Is the problem limited to print cartridges? No. Close the Loop is working with cosmetic brands too, helping them recover end-of-use packaging to prevent it being illegally refilled by unscrupulous imitators.

Circularity gaps are everywhere

These circularity gaps are created by failing to provide an effective take-back and reuse loop for reusable products or packaging. Other gaps include potential for repair and remanufacture, allowing ‘gap exploiters’ to create independent services to refurbish, repair or remake products, often with a ‘like new’ warranty to match.  We’re seeing users get more involved in repair with support from iFixit and the Repair Café movement. What’s more, companies are realising that a whole range of products, including high-end watches, handbags and furniture, have potential to be cleaned, refurbished and resold. What’s more, high-quality pre-loved items can command a higher price than the original version when new.

Another gap opportunity is the value of materials in the end-of-life product.  Technology products such as computers and smartphones are full of valuable (and sometimes scarce) minerals and metals.

The United Nations Resource Panel tells us that ‘less than one-third of some 60 metals studied have an end-of-life recycling rate above 50 per cent and 34 elements are below 1 per cent recycling, yet many of them are crucial to clean technologies such as batteries for hybrid cars to the magnets in wind turbines.’ There are big benefits: the energy savings from avoiding the use of virgin metals range from 60 to 75 per cent for steel and over 90 per cent for aluminium, according to this UN infographic.  Mining and processing metals and non-metallic minerals creates 20 per cent of global greenhouse gas emissions.

Technology brands closing the circularity gap

Technology brands are now developing take-back and reuse offers for smartphones, to compete with ‘buy-back’ specialists like Gazelle and many others . Reverse Vending Machines and ‘machine learning’ can be used to streamline the collection and buy-back process.

Greenbiz tells us that Best Buy‘s electronics takeback program began with in-store parking lot events in 2009 and into a complex logistics operation spanning all of its retail sites. Its 20,000 Geek Squad tech-support representatives, who repair 5 million items a year, also collect electronics from clients’ homes. 

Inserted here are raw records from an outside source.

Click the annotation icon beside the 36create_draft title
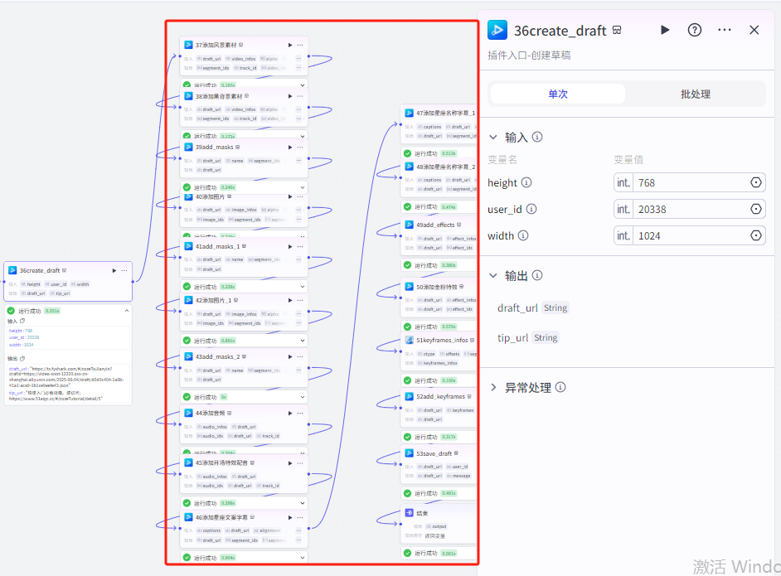 click(614, 31)
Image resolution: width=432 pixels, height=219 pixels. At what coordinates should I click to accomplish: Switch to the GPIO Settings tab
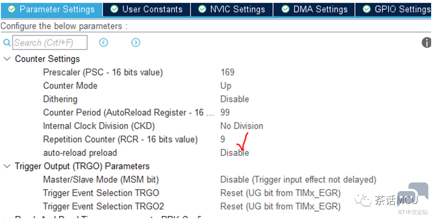tap(394, 9)
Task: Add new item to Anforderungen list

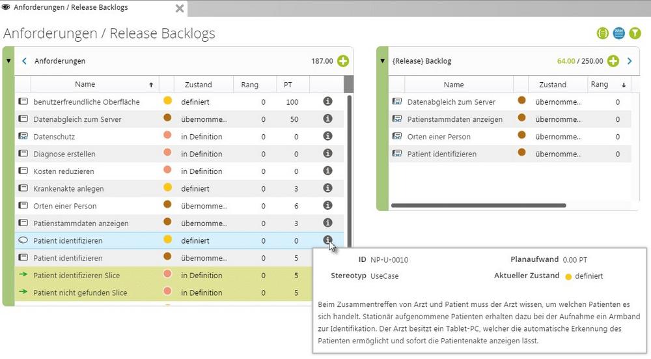Action: click(343, 61)
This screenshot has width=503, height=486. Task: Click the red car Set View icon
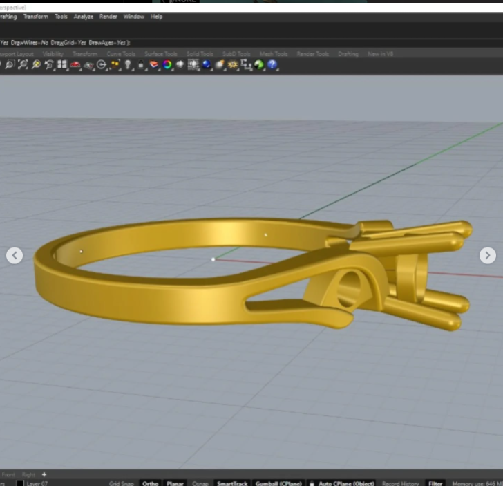75,64
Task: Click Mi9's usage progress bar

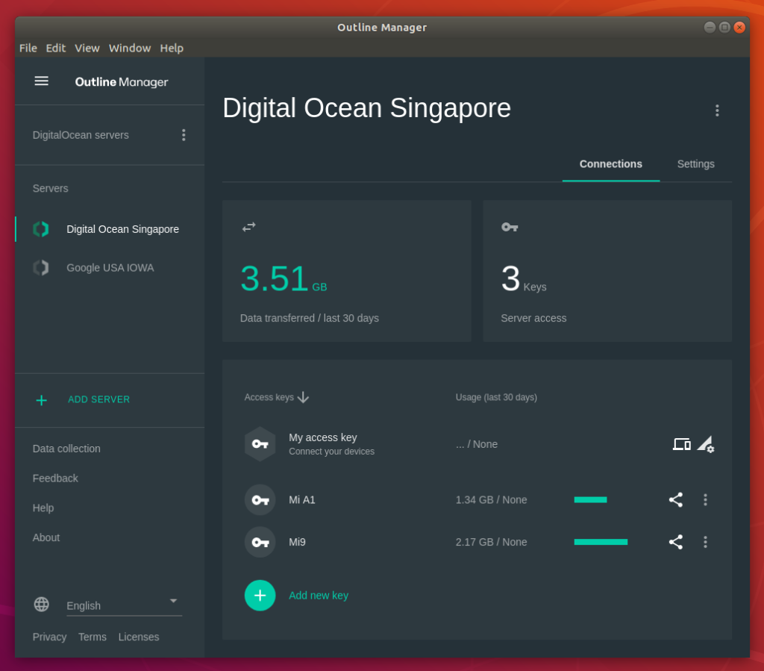Action: click(601, 542)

T-Mobile offers a phone trade-in service. In the UK, Telefonica launched O2 Recycle in 2009, and by 2019 had prevented more than three million handsets from reaching landfill, saving 450 tonnes of waste from landfill and paying over £225 million back to customers. All devices are data-wiped and either reused or recycled. As many as 95 per cent are in suitable condition to be resold.

Apple offers a Trade In program, with credit towards a future purchase for eligible products. Non-eligible devices are recycled for free. In 2019, an iPhone XS could earn up to US $500 credit. Customers answer a few questions about the device condition, and are given a trade-in estimate.  Users are shown how to safely back up and wipe their data, and can opt for a prepaid shipping label, or take it to an Apple Store.

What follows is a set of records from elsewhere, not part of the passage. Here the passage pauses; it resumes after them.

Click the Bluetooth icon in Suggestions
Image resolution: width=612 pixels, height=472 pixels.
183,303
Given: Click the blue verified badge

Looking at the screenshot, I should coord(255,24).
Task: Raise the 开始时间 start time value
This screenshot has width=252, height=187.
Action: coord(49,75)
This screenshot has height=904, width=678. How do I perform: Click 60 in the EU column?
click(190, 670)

Green Alliance tells us that a reused iPhone retains almost half its original value, whereas recycling recovers less than a quarter of one per cent of the value of a new phone.  In other words, reusing the iPhone recovers 200 times more value, as well as increasing Apple’s customer base. Even better,  those new customers are likely to buy music and other subscription services from Apple.

Apple – committing to the circular economy

In 2019, Apple committed to a circular economy model (thought without target dates), declaring ‘we want to one day manufacture products without mining any new materials from the earth.’  Apple acknowledges ‘it’s a big challenge. But we know we can make the best products in the world while leaving the planet better than we found it.’

Apple recognises the value of recovering its own resources. Apple’s material recovery robots (known as Daisy) have evolved to disassemble 15 different iPhone models at the rate of 200 per hour. This means each robot could disassemble more than a million devices per year. Apple refurbished more than 7.8 million devices in 2018, diverting more than 48,000 metric tons of e-waste from landfills.

Although the recovered materials represent a tiny proportion of the 60 or so elements found in an iPhone, Apple prioritized the highest-value raw materials based on their environmental, social and supply impacts. In 2019, it opened a Material Recovery Lab and will partner with academic institutions to drive innovation in recycling and device disassembly.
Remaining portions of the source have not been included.